§ Exercise
Pull every line with "price" from the data.

§ Exercise data
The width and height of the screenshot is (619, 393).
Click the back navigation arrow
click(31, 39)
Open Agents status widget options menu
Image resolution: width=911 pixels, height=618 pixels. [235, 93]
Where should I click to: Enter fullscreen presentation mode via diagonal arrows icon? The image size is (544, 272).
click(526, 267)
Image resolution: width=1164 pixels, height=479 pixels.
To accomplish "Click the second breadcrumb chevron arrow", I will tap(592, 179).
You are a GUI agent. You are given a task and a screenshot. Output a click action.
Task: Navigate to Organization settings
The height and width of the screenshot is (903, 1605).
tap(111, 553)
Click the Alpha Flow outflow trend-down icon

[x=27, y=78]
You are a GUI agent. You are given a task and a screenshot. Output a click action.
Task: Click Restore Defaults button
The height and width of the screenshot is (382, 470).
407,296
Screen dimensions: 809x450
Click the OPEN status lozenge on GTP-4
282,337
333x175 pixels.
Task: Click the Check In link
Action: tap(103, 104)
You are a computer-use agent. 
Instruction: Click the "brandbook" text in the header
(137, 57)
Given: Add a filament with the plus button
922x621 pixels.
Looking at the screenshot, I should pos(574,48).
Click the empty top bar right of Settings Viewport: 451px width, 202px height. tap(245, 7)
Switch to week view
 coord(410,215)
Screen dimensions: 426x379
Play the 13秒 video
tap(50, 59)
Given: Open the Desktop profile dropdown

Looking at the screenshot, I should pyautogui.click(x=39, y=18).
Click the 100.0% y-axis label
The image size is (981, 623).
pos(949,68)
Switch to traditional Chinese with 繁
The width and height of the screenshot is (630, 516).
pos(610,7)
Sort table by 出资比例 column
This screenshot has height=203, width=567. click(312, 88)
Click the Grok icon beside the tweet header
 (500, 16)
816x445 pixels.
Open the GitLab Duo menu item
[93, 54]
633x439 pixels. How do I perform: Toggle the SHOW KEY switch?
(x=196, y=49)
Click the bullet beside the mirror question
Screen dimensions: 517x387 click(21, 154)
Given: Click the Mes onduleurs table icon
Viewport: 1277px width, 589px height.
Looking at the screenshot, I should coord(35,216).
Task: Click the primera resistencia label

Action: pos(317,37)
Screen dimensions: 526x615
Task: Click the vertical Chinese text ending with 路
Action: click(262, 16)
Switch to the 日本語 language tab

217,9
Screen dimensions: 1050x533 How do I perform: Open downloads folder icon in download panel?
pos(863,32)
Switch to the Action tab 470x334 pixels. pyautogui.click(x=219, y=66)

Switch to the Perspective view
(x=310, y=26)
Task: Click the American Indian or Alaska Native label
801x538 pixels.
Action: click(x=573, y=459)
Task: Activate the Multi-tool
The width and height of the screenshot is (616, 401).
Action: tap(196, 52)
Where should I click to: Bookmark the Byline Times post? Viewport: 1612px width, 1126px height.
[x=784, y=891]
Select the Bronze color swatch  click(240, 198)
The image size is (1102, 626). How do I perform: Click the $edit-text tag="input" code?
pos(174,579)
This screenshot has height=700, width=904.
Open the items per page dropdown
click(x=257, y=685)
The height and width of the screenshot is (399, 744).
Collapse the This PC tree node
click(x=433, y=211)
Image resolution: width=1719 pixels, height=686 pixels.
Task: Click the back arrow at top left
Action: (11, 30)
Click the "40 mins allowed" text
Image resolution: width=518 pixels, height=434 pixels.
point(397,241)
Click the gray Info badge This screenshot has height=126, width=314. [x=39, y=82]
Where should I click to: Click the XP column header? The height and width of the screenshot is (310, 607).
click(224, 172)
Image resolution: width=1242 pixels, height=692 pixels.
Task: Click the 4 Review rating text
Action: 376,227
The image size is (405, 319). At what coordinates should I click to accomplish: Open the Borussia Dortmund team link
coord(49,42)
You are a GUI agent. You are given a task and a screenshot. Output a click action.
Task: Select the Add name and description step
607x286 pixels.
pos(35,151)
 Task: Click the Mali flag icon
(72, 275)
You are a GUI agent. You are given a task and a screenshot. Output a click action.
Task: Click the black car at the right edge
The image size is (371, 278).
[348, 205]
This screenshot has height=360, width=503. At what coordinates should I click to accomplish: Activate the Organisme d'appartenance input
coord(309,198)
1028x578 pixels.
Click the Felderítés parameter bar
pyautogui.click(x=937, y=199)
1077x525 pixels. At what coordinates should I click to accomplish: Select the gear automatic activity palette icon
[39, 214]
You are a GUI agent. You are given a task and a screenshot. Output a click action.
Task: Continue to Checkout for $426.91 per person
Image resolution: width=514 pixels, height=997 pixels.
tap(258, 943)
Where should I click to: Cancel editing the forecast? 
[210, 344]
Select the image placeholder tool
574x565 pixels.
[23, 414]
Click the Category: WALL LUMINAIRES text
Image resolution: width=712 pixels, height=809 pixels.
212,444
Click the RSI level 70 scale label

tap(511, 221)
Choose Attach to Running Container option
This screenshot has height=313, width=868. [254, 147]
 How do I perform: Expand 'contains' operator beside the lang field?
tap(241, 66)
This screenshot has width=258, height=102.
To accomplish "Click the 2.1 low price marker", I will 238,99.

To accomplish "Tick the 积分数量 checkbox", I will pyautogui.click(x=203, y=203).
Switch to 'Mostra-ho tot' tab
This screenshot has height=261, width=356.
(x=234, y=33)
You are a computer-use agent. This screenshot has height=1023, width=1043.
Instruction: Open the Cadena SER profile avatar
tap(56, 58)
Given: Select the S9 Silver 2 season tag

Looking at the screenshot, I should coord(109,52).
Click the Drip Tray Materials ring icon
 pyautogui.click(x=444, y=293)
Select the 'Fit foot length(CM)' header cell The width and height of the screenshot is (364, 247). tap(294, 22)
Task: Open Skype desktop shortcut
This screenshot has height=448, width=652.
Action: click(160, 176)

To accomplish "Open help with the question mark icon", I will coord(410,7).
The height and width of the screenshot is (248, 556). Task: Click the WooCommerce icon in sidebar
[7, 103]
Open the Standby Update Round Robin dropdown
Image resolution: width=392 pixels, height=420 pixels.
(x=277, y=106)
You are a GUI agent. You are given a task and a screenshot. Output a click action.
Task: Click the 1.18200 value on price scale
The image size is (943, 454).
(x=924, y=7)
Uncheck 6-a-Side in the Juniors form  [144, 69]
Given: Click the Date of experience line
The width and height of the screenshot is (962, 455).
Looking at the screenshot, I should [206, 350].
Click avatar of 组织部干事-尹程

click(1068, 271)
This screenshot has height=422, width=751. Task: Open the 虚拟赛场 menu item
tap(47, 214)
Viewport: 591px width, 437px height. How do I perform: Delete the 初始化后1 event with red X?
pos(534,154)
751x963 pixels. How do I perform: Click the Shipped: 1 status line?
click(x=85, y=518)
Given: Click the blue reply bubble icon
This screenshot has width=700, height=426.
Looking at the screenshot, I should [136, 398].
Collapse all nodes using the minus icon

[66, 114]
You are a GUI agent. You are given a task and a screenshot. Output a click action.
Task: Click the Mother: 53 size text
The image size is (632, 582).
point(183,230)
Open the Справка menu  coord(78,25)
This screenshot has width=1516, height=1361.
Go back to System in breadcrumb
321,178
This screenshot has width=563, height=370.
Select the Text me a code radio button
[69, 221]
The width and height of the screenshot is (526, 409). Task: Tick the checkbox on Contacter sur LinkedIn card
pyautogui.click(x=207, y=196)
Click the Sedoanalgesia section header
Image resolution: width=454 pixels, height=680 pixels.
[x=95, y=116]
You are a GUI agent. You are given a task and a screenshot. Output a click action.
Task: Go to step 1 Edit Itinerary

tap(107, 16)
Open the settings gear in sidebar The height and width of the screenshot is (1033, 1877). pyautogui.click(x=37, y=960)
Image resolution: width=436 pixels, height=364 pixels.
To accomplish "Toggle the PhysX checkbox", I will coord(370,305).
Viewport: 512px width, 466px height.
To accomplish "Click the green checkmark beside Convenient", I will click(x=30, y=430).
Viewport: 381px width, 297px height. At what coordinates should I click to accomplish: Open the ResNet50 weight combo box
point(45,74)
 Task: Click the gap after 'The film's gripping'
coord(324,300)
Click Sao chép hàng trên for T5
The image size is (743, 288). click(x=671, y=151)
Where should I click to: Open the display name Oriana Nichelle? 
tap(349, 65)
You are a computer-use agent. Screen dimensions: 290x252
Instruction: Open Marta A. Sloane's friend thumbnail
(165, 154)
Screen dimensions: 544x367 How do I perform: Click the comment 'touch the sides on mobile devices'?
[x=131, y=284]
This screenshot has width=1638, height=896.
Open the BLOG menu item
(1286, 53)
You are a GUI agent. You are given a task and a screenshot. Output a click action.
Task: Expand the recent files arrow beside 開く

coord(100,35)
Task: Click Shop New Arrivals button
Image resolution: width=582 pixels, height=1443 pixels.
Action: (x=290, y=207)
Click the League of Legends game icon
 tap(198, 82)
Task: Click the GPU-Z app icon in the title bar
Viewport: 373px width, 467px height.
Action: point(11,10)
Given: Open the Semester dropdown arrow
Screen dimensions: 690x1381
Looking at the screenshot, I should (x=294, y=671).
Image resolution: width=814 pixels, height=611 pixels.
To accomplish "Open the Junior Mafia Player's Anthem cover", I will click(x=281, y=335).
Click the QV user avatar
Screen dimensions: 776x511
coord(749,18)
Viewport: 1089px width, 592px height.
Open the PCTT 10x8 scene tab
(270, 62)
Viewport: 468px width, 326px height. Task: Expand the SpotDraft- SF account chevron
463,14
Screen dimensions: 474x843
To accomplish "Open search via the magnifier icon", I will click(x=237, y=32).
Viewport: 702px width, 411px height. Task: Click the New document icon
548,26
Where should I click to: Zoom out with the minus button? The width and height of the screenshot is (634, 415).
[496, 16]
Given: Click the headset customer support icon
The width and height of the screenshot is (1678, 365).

§ Result below
To accomplish "Click the 2.1 low price marker", I will 238,99.
Task: Click the 1.18200 value on price scale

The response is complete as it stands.